In a world dominated by business and politics (as opposed to philosophy and philanthropy, and you know, progress) computer game entertainment has fallen from a unique pastime to a stifling alternative to worse options. Especially with the advent of slower and less customizable "mobile" options, computer gaming, and desktop PCs moreover, have survived largely due to the efforts of efficient distributors such as Steam, GOG.com, and the more generally, the advent of digitally downloadable content. Instead of fumbling through a large CD/DVD collection, gamers can quickly browse an ever growing list of games and then download and play them as long as their hard drive functions.
After observing an era of anti-PC/pro-mobile propaganda, and the rise of the free-to-play, downloadable content, and premium account business strategies in games, we can safely pronounce that the game designers have either lost their minds or that business people are making the decisions.

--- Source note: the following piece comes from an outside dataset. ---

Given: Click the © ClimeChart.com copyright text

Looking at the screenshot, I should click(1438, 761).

Business people are more or less involved in business-related politics, and, as a result, instill the quota, bottom-line, and/or investor viewpoints on the highly educated, creative, and innovative gaming industry. While the industry continues to thrive, gamers and consumers in general suffer from poor decision making and biased design choices.
Video games are theoretically the most effective method of entertainment human beings have ever maintained. By simulating an ever increasing variety of environments, rules, and events, video games give us much more access to our imagination. If that isn't by itself worth investing time and money into, an historical analysis of video game's ability to make money shows why the industry is now more or less controlled by people who have no idea how to make games. Especially now, video games are software simulations that can be sold with high returns. On average, a video game takes around three years, and $60 to $100 million to make. Newer Indie or crowd-funded projects develop video games for much less money, often less than $100,000. Regardless of how much money is dumped into a project, one thing remains the same. Games that sell for a consistent amount have a solid indicator of popularity. Games such as premium account games, could in reality fail in the public eye, while reviewers, critics, and publishers remain ignorant to fundamental problems.

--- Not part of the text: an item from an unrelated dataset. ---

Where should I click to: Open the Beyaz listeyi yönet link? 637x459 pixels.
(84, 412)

Let me remind you that almost all critics are in some way influenced by their proximity to the industry they critique. In the case of computer games, reviews can be directly bought in the form of a marketing campaign. In essence, that's what advertisements for computer games are - positive reviews. Demos are unfortunately not as common as they once were - mostly because of the programming hurdles presented with limiting players and protecting content. Demos are still extremely effective, however, for those developers that continue to offer them. They have evolved now, into in-development versions of the game. By buying the game for a typically small amount long before the game's actual release, players can support a good concept and save money at the same time... as long as the game actually gets finished.

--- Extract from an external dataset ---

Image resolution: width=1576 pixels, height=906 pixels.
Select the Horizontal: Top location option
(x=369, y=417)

I will not be the last to say that computer gaming was at one point simple and straight forward. You went to a store, picked up a game box, used physical media to not only install the game, but also to play the game. Even longer ago, there wasn't even a key. But I digress. Now that games come in many different models, makes, and brands, it's easy to let your passion for an idea to overtake the logic behind a purchase. Never pay for premium. A simple solution is to compare the amount of money you're prepared to spend on any game idea (pre-release, downloadable content, premium accounts, in-game content, etc.) to the amount of time you expect to get out of that form of entertainment. If the amount of time you'll spend on a game largely outweighs the required average amount of money to maintain that game, then I am incapable of influencing you further.
In conclusion, I postulate that business models other than a one-time purchase of the software aren't as
effective, and the game, subsequent games, and overall brand suffer in
the long term. Players get alienated by the business side of things, and that slight
afterthought throws them out of the game world and right back into the
reality that we all so hopelessly attempt to escape in our own ways.